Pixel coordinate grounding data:
----

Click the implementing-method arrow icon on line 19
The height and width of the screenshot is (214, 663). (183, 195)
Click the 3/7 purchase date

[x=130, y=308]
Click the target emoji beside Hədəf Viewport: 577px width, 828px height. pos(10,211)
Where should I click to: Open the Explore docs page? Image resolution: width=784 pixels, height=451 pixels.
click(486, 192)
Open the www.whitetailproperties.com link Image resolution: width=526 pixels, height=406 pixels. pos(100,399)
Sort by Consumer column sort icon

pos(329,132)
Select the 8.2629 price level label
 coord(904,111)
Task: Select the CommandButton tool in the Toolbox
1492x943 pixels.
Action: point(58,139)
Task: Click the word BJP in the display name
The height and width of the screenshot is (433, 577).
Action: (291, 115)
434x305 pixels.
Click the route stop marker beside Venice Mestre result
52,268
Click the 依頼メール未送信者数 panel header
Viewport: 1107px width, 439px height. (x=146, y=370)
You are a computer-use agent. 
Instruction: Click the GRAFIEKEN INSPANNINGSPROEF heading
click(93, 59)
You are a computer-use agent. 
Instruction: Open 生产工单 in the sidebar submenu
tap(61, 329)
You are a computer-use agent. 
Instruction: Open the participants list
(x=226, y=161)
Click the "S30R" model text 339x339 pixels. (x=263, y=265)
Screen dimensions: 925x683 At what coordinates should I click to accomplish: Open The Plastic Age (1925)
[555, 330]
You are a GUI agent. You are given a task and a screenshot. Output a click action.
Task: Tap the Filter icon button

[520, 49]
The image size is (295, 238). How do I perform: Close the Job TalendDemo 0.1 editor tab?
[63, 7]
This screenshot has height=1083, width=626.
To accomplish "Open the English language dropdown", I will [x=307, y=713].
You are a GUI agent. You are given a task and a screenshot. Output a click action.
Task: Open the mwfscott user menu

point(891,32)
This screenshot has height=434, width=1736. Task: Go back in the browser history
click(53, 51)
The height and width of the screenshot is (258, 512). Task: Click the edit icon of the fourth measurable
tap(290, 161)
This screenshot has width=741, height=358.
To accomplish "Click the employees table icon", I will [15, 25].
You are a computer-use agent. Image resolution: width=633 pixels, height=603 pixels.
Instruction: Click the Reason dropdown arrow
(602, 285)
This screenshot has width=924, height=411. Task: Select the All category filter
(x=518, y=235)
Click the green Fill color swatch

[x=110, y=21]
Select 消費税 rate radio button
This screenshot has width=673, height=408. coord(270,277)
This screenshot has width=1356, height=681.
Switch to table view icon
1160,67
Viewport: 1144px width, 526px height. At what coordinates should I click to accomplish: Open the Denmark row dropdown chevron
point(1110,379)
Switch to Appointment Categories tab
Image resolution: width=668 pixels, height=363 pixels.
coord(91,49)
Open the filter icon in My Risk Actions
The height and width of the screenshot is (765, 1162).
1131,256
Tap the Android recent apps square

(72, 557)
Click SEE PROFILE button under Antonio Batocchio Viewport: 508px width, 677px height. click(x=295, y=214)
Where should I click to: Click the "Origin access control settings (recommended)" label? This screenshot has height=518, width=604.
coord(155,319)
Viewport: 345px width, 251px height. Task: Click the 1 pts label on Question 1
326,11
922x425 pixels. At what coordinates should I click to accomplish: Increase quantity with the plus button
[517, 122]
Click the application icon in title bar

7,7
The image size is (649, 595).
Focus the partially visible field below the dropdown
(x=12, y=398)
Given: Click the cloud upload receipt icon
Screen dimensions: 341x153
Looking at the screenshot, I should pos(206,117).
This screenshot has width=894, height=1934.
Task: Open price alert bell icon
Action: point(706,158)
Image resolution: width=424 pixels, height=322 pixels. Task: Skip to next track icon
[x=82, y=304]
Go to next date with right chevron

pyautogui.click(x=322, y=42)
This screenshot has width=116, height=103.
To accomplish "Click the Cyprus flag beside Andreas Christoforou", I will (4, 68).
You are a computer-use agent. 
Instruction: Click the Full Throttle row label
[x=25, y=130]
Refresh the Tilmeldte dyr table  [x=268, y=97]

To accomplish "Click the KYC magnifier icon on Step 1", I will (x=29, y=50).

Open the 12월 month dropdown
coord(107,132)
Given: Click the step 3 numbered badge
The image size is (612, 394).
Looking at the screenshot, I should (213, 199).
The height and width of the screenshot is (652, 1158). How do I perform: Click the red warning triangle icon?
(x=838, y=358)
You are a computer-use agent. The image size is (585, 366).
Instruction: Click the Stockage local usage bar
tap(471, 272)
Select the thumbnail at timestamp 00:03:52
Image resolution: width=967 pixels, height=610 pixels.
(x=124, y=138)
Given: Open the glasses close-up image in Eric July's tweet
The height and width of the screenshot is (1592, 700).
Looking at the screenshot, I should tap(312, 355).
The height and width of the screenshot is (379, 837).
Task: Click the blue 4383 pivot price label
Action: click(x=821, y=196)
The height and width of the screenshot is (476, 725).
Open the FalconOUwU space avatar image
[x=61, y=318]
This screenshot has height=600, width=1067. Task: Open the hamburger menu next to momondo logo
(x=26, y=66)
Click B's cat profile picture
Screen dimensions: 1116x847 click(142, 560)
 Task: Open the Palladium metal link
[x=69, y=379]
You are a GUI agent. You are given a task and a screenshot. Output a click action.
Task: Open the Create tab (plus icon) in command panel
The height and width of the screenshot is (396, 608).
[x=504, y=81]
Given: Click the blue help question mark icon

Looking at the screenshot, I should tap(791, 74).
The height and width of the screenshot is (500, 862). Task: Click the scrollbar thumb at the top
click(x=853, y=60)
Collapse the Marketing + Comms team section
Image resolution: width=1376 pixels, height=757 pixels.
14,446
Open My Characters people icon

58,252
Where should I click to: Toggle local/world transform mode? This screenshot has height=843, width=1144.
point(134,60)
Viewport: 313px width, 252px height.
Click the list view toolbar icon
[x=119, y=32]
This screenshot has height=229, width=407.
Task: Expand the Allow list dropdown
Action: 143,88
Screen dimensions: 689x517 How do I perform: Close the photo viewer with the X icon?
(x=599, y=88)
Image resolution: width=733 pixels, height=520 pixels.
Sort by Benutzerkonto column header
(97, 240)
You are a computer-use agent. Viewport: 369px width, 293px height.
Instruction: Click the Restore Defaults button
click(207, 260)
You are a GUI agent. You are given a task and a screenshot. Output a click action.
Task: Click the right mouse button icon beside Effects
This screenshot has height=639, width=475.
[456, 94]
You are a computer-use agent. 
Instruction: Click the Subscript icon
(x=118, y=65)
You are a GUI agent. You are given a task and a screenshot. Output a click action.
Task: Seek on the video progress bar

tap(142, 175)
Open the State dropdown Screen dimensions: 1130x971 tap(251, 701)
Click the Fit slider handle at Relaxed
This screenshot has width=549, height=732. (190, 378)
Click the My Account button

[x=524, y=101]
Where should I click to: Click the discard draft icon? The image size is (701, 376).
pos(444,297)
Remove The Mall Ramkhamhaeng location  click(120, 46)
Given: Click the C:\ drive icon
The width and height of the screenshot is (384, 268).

----

TASK GOAL: Copy the lines of the data above exactly as written, beginning with the line containing "Click B's cat profile picture" and ending with the line containing "Task: Open the Create", and leave out all other lines.

EXERCISE SOLUTION:
Click B's cat profile picture
Screen dimensions: 1116x847 click(142, 560)
 Task: Open the Palladium metal link
[x=69, y=379]
You are a GUI agent. You are given a task and a screenshot. Output a click action.
Task: Open the Create tab (plus icon) in command panel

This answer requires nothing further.